Edito décembre : solidarités

Le 7 octobre dernier, des terroristes du Hamas se sont lancés à l’assaut d’Israël, en de multiples points de l’État hébreu. Une action barbare longuement, mûrement réfléchie et préparée pour faire mal et susciter la peur, la terreur même : plus de 1400 victimes innocentes et un nombre important d’otages, de femmes et d’enfants, servant principalement de boucliers humains à de lâches tortionnaires. Le gouvernement israélien a aussitôt rappelé à lui les réservistes de toutes les nations pour renforcer Tsahal, en vue d’opérations terrestres (qui n’ont toujours pas eu lieu quand j’écris ces lignes). Les réservistes arrivent de partout. Le peuple juif dans son ensemble, israélien ou juif de la diaspora, israélite ou non, est solidaire de la riposte dans laquelle s’est engagé Israël. Une riposte de grande ampleur : coupure de l’eau, du gaz et de l’électricité sur toute la bande de Gaza, abritant près de 2 millions de personnes. Une riposte qui met tout un peuple à genoux. Une riposte qui condamne les hôpitaux à l’inactivité, à laisser mourir les innocents touchés par le déluge de bombes qui tombent sur Gaza. Devant une telle riposte, le peuple palestinien s’est lui-aussi montré uni, a fait bloc, contre ce qu’il jugeait être son ennemi. Dans les deux cas, Israël et la Palestine, la solidarité ainsi montrée est… contre l’autre.

Un seul bloc

Le mot « solidarité » vient de langage juridique. En latin, le mot solidum veut dire « former un seul bloc ». Le droit romain utilisait ce terme pour caractériser un contrat liant plusieurs personnes mettant en commun des biens. Ils étaient interdépendants. Tous garant du paiement de la dette. Mais, très vite, on lui a donné un sens plus existentiel, désignant « la profonde réciprocité qui s’établit entre des parents, des amis, des voisins, des collègues, des proches qui partagent difficultés et réussites, soucis et satisfactions, peines et joies, misères et prospérités de sorte que ce que vit l’un d’eux, ce qui lui arrive, concerne et atteint aussi les autres » (André Gounelle).
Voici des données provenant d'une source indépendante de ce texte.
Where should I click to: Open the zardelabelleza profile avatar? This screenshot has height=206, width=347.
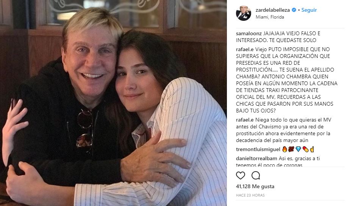[244, 13]
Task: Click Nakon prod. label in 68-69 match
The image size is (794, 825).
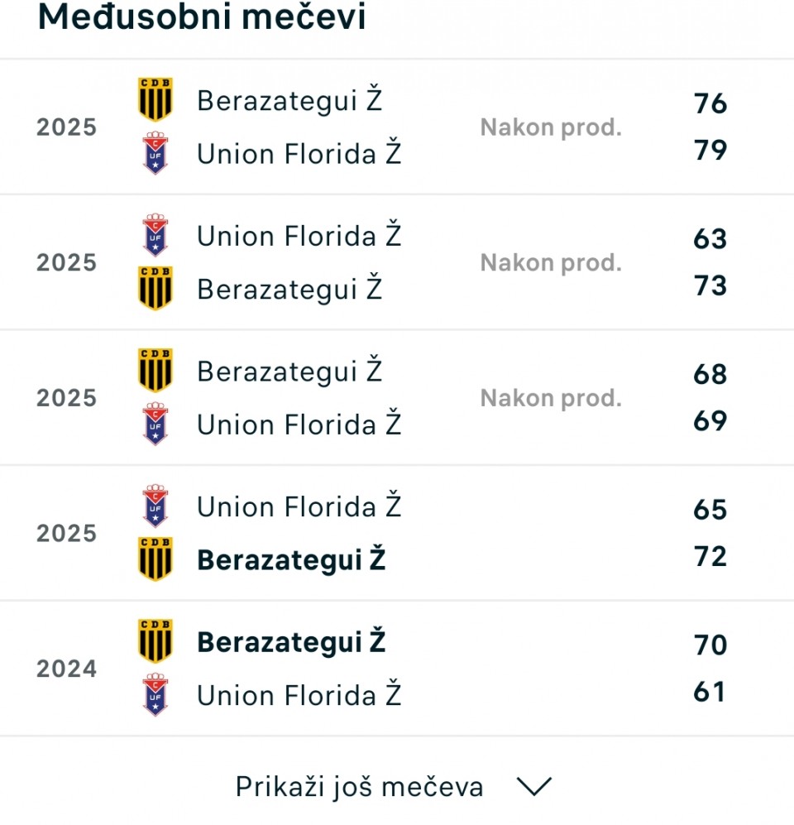Action: coord(550,398)
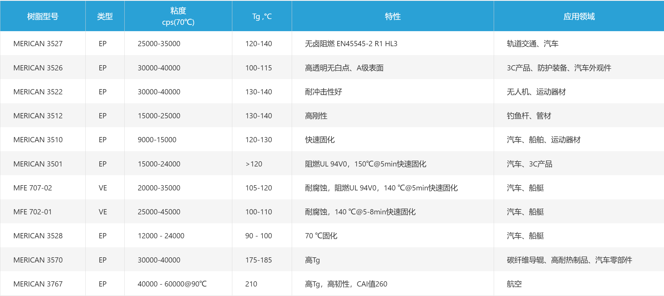Select the 高透明无白点、A级表面 feature cell
Viewport: 664px width, 296px height.
[344, 68]
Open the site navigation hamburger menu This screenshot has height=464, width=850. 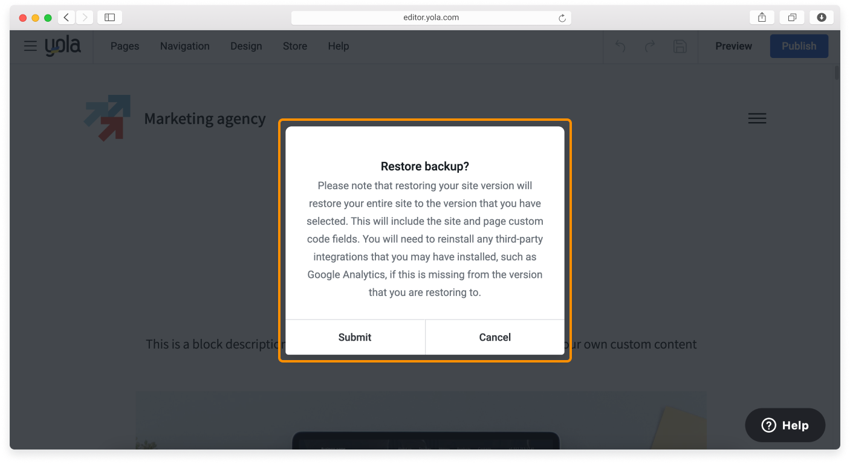click(x=757, y=118)
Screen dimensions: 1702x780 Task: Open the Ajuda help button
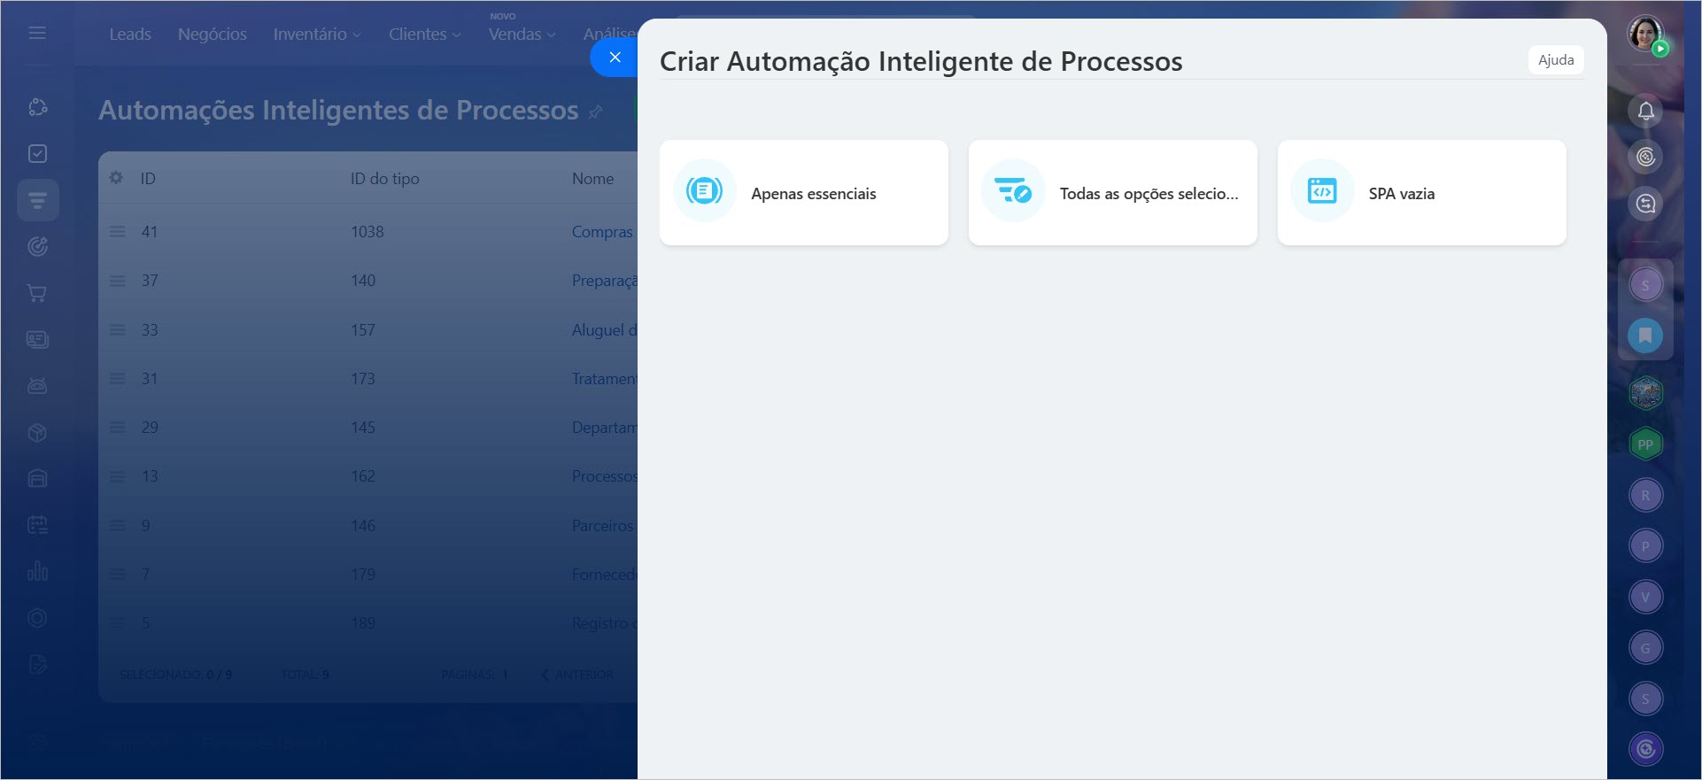[x=1555, y=60]
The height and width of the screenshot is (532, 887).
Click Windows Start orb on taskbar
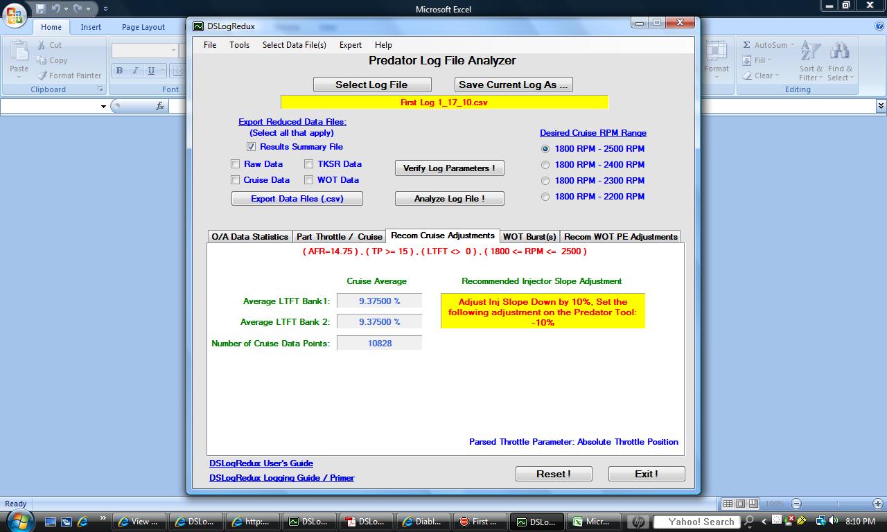(x=19, y=520)
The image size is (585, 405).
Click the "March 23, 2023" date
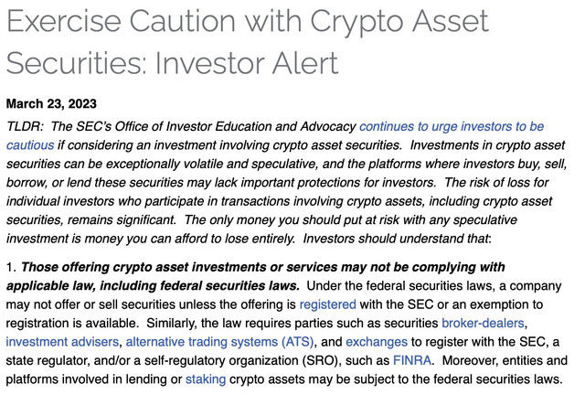tap(51, 104)
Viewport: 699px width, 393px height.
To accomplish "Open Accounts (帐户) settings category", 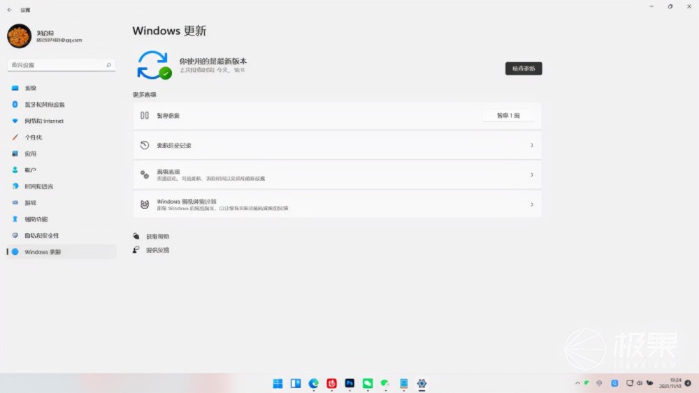I will [30, 170].
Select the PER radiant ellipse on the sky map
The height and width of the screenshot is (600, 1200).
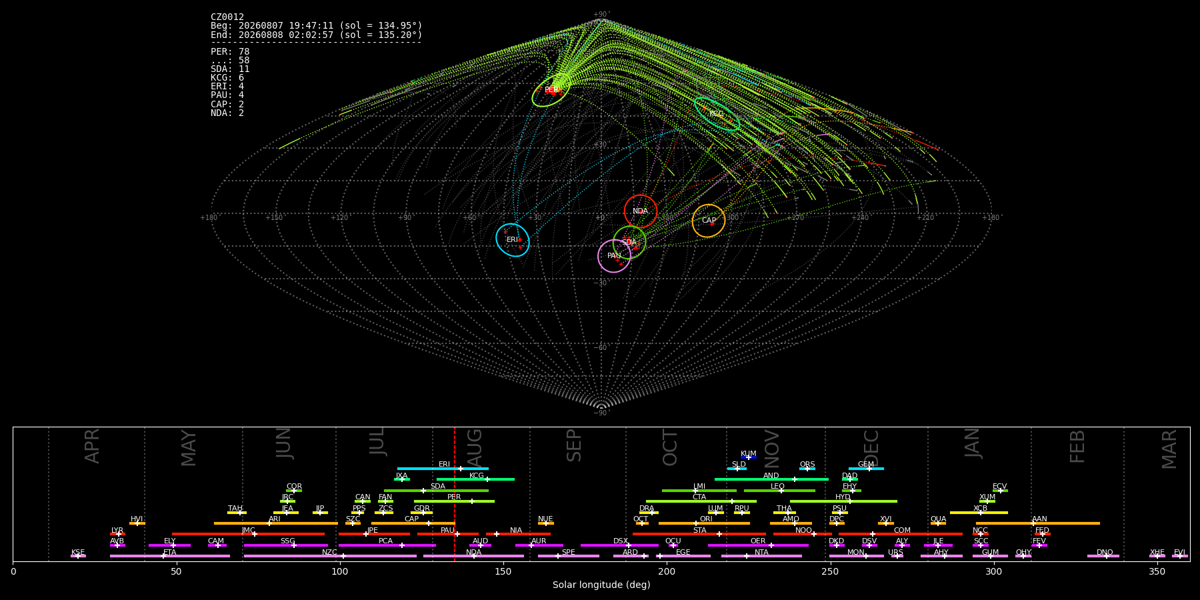tap(551, 91)
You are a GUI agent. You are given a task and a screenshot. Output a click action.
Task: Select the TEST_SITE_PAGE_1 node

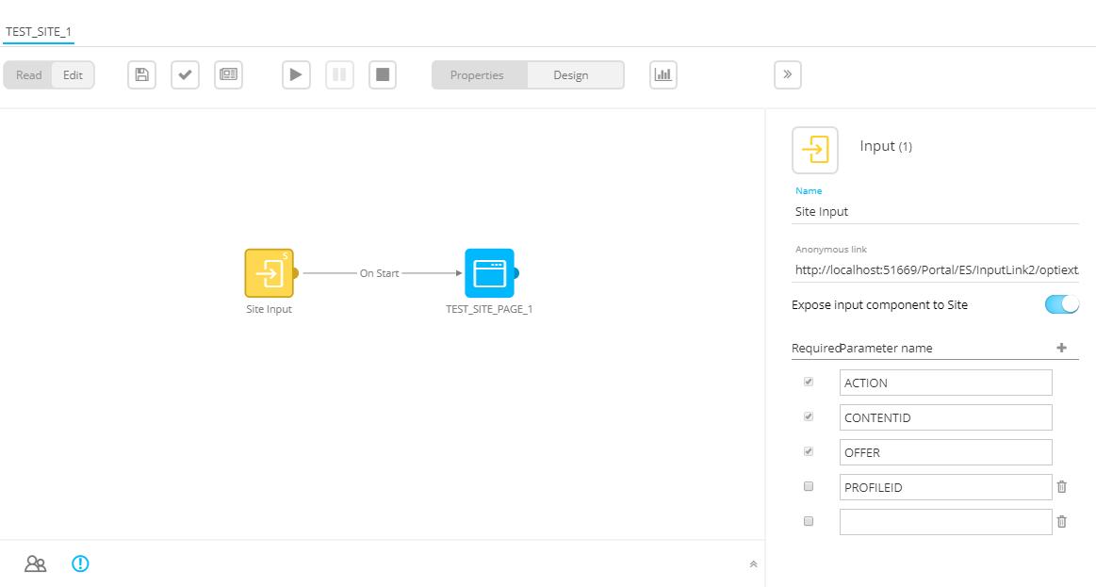[x=489, y=273]
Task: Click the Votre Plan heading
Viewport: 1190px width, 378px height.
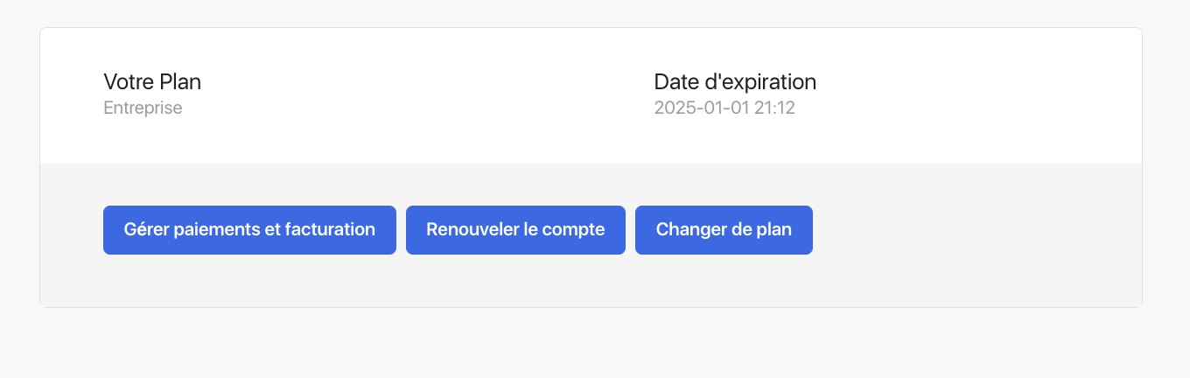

Cette conception de la solidarité a gagné la politique via un mouvement, dont n’étaient pas étrangers les protestants, le « solidarisme ». « L’économiste protestant Charles Gide, par exemple, préconise et suscite, en particulier à Nîmes, des coopératives ouvrières qui concrétisent à ses yeux une nouvelle organisation économique fondée sur la solidarité humaine et pas seulement sur la rentabilité financière » (André Gounelle). Dans le sillage de ce mouvement, la solidarité jouera un rôle important dans les débats sur les retraites ouvrières, les mutuelles de santé, l’assurance chômage, la gratuité de l’enseignement… C’est une solidarité « pour les autres » !

Un Dieu solidaire

Dans la Bible, Dieu fait œuvre de solidarité. Dieu est proche des humains. Il les accompagne, les aide et les soutient. Dieu fait alliance avec l’humanité (alliance noachique) et avec son peuple. Autrement dit : il se solidarise avec Abraham et sa descendance, avec Moïse et ceux qui l’ont suivi dans le désert, avec David et ses sujets, et avec le peuple d’Israël, le peuple qu’il a choisi, son peuple, qu’il aime et chérit. Cette proximité de Dieu se manifeste dans le nom même que les prophètes, tels Ésaïe ou Agée, lui ont attribué et qu’Il s’est lui-même donné en Christ : « Emmanuel », le Dieu-avec-nous. En Christ, Dieu se montre plus que jamais solidaire de l’humanité. Il naît pour nous. Pour lutter contre le mal sous toutes ses formes et quelle que soit la personne qui en souffre. Il est venu pour vaincre tout ce qui défigure l’humanité, tout ce qui déshumanise l’humain, jusqu’à la haine : « Christ est notre paix, lui qui des deux groupes n’en a fait qu’un et il a renversé ce qui les séparait : la haine » (Éphésiens 2,14). Il s’est incarné pour nous et il meurt pour nous, dit l’Écriture : pour nos péchés et pour nous faire connaître une autre vie possible. Cet Emmanuel naît à Noël. Tout l’enjeu de Noël est là : dans cette solidarité pour les autres et non contre eux. Dans une solidarité pour la justice et pour la paix, partout ! Dans une solidarité avec l’autre contre la pauvreté, l’exclusion et la haine, partout ! Une solidarité qui fait bloc pour des individus en détresse, quelle qu’elle soit et qui qu’il soit. Bon Noël à toutes et tous.